DevOps / SRE Lead
ripplehire
Job Description
Key Responsibilities
• Design, build, and operate cloud-native infrastructure on Azure and on-premise data center using infrastructure-as-code principles (Ansible, Terraform).
• Architect and manage Kubernetes (AKS / self-managed) clusters at scale; enforce GitOps workflows
• Drive adoption of Platform Engineering practices - build internal developer platforms (IDPs) leveraging Backstage or equivalent to reduce cognitive load on dev teams.
• Manage and optimise container image lifecycle, registries (ACR, ECR), and multi-environment deployment strategies (blue-green, canary, rolling).
• Implement full-stack observability using the OpenTelemetry standard - metrics (Prometheus / Thanos), logs (Loki / EFK / OpenSearch), and traces (Jaeger, Tempo).
• Build and maintain Grafana dashboards, runbooks, and SLI/SLO frameworks; drive error-budget culture with tech/product teams.
• Lead incident response and continuous reliability improvement.
• Embed security into every layer: network policies, RBAC, OPA/Gatekeeper policies in Kubernetes, image signing (Cosign/Notary).
• Manage secrets hygiene, certificate lifecycle (cert-manager), and cloud IAM with least-privilege principles.
• Ensure compliance alignment (SOC 2, PCI-DSS awareness) for production workloads.
• Operate and optimise event-streaming infrastructure - Apache Kafka, NATS, or RabbitMQ.
• Support database reliability for PostgreSQL, MSSQL, MongoDB, Redis; coordinate DBA activities for backups, failover, and performance.
• Collaborate closely with application development, QA, product, and security teams to align DevOps strategy with business goals.

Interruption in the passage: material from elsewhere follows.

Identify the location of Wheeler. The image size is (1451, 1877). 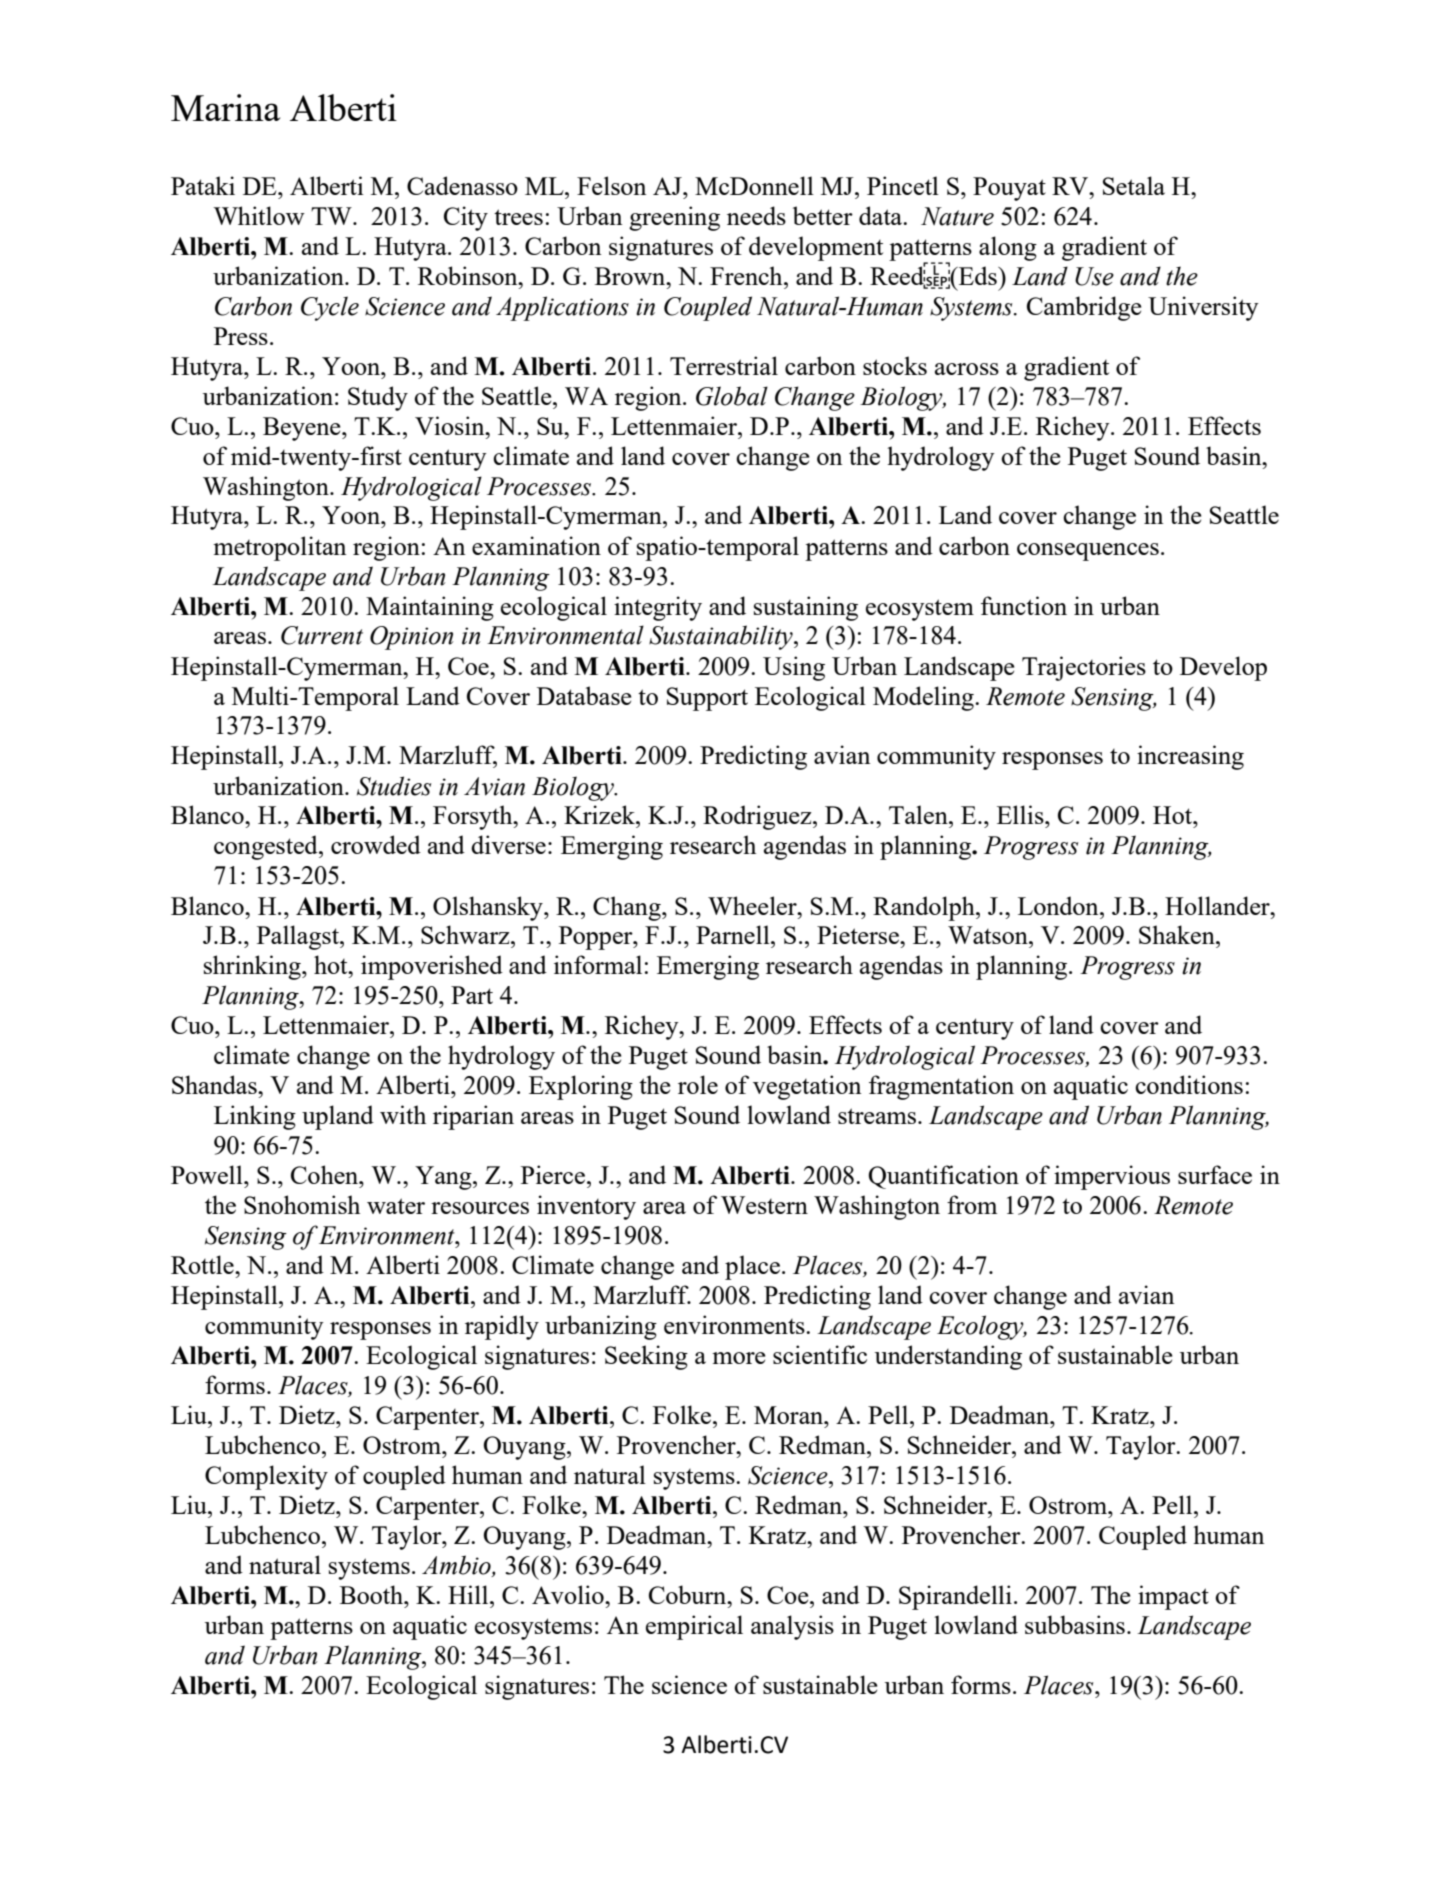
(753, 905).
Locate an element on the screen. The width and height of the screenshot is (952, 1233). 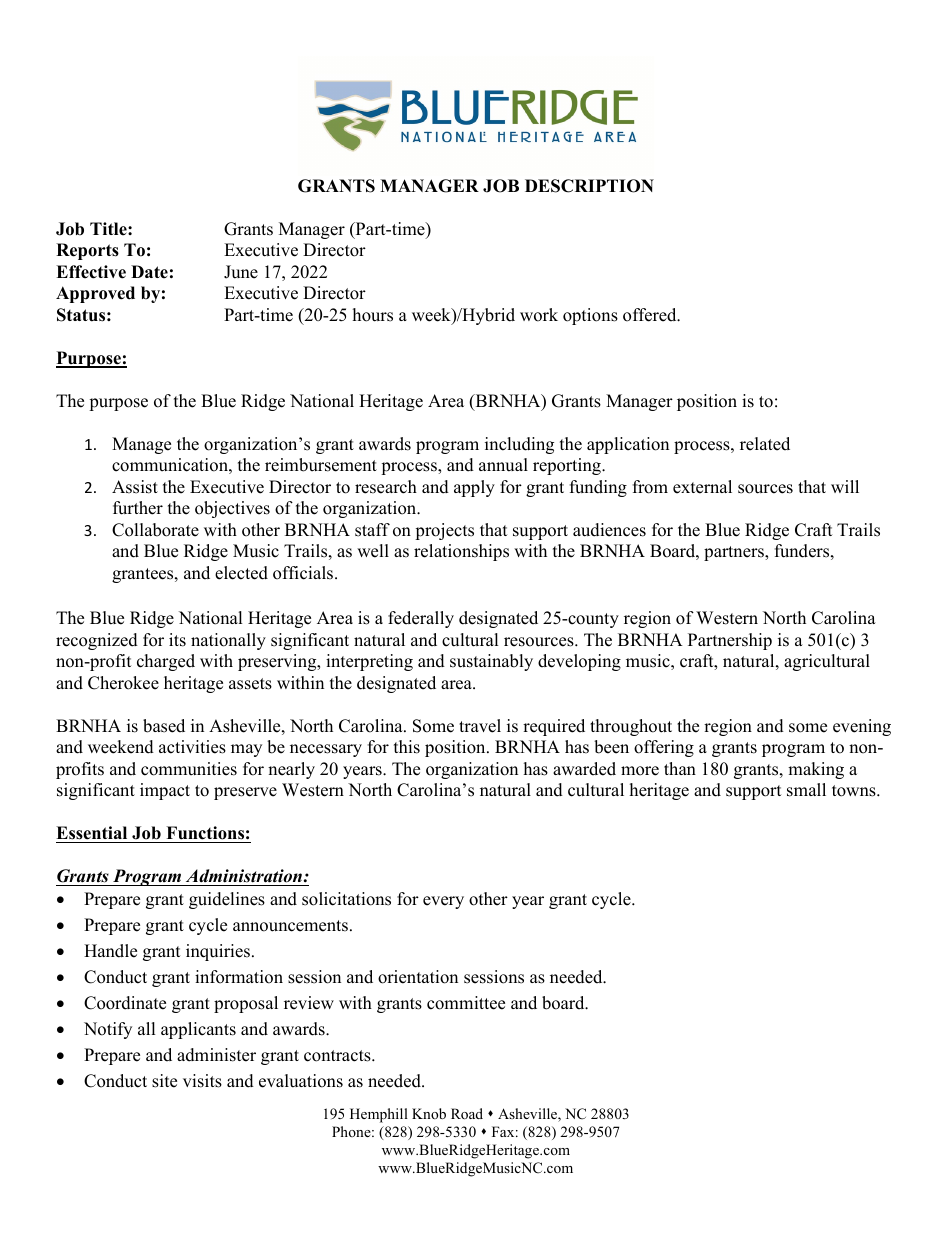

• Manage vendor and tool evaluations, present infrastructure roadmaps to technical leadership.
Skills
• Deep hands-on experience with Azure (AKS, App Service, Azure Monitor, Key Vault, Azure DNS).
• Proficiency in Terraform (modules, remote state, workspaces) and Ansible for IaC.
• Strong Linux systems administration; networking fundamentals (DNS, TLS, load balancers, WAF, CDN - Akamai).
• Expert-level Kubernetes operations: Helm chart authoring, Kustomize, admission webhooks, HPA, cluster upgrades, multi-tenancy patterns.
• Experience with service mesh (Istio, Linkerd) traffic shaping, and observability.
• Container runtime security (Falco, Snyk) and registry management.
• Proficiency in at least two of: Python, Go, Bash - for tooling, automation, and custom operators/controllers.
• Experience writing Kubernetes operators or CRDs is a strong plus.
• Production experience with: Prometheus + manager + Thanos/Cortex, Grafana, Loki, OpenTelemetry Collector, Jaeger or Tempo.